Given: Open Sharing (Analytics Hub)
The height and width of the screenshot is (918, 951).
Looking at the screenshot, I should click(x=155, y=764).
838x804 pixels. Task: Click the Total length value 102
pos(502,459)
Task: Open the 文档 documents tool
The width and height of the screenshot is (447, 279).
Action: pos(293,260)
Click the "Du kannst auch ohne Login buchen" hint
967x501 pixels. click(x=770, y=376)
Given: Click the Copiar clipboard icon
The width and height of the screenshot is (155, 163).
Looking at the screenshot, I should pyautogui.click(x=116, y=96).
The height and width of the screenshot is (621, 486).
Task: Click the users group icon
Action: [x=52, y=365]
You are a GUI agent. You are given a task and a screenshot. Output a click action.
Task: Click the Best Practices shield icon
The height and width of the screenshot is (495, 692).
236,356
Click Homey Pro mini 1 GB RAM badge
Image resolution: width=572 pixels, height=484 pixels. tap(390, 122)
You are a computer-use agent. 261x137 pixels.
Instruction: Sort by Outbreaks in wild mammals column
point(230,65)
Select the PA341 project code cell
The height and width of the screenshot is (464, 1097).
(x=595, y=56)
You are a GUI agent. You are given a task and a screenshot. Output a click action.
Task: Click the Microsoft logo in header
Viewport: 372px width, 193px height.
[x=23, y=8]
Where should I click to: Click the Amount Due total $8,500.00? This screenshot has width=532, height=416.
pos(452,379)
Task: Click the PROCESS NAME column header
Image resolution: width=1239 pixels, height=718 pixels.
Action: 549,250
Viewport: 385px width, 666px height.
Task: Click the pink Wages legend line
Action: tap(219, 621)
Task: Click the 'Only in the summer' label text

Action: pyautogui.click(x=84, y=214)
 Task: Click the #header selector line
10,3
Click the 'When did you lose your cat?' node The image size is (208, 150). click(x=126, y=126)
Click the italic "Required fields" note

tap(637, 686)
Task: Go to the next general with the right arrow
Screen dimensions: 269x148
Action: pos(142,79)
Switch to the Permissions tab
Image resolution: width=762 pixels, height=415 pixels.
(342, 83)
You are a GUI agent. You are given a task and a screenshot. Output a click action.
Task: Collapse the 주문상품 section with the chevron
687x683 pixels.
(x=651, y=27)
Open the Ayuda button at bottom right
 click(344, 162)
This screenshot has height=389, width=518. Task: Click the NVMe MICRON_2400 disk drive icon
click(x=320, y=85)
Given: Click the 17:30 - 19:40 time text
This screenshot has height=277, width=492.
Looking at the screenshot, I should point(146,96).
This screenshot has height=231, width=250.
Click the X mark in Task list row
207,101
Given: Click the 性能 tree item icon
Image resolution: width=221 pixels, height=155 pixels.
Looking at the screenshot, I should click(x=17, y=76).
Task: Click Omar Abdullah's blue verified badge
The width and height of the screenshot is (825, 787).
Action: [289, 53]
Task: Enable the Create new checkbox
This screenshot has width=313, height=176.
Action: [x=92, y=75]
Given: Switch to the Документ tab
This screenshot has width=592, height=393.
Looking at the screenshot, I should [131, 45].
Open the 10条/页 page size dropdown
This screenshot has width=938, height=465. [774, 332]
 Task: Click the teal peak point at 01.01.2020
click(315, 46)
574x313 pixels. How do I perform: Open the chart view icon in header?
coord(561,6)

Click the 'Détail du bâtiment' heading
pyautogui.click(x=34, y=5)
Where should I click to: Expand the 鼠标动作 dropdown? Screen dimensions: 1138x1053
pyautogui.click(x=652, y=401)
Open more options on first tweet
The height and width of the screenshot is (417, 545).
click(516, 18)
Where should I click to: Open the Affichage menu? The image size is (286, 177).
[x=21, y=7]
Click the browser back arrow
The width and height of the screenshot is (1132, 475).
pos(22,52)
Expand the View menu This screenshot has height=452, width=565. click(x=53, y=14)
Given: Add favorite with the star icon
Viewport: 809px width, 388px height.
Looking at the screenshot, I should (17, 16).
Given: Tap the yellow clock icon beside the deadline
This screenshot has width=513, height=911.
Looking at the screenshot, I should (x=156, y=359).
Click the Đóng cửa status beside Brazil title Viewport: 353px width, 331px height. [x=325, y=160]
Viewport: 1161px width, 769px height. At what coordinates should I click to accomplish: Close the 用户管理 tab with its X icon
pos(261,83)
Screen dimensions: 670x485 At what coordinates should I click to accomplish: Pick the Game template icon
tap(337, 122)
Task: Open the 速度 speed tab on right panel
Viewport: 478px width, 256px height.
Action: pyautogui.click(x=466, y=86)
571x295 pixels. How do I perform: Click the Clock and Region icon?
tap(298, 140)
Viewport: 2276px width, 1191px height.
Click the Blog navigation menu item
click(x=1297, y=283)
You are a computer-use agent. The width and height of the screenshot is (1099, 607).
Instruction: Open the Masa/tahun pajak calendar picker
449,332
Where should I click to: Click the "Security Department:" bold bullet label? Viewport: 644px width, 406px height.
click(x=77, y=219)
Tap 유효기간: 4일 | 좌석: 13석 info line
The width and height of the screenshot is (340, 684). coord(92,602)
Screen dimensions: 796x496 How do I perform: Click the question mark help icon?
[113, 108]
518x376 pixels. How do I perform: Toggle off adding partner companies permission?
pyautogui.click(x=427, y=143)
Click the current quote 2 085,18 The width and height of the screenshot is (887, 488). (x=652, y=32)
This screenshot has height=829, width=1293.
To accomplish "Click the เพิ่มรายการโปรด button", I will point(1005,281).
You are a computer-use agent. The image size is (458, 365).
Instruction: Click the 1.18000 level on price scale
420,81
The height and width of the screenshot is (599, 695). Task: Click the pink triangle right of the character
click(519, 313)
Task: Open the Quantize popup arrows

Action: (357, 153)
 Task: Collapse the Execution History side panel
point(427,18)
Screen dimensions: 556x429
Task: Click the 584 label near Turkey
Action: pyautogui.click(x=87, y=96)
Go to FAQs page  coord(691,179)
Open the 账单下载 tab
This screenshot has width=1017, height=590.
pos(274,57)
---
■ REQUIRED ACTION
In the listing above, locate the line containing "Task: Click the Best Practices shield icon" and the line containing "Task: Click the PROCESS NAME column header". Extract those two lines and every line between them, exactly as written, and only those.

■ RESPONSE BOX
Task: Click the Best Practices shield icon
The height and width of the screenshot is (495, 692).
236,356
Click Homey Pro mini 1 GB RAM badge
Image resolution: width=572 pixels, height=484 pixels. tap(390, 122)
You are a computer-use agent. 261x137 pixels.
Instruction: Sort by Outbreaks in wild mammals column
point(230,65)
Select the PA341 project code cell
The height and width of the screenshot is (464, 1097).
(x=595, y=56)
You are a GUI agent. You are given a task and a screenshot. Output a click action.
Task: Click the Microsoft logo in header
Viewport: 372px width, 193px height.
[x=23, y=8]
Where should I click to: Click the Amount Due total $8,500.00? This screenshot has width=532, height=416.
pos(452,379)
Task: Click the PROCESS NAME column header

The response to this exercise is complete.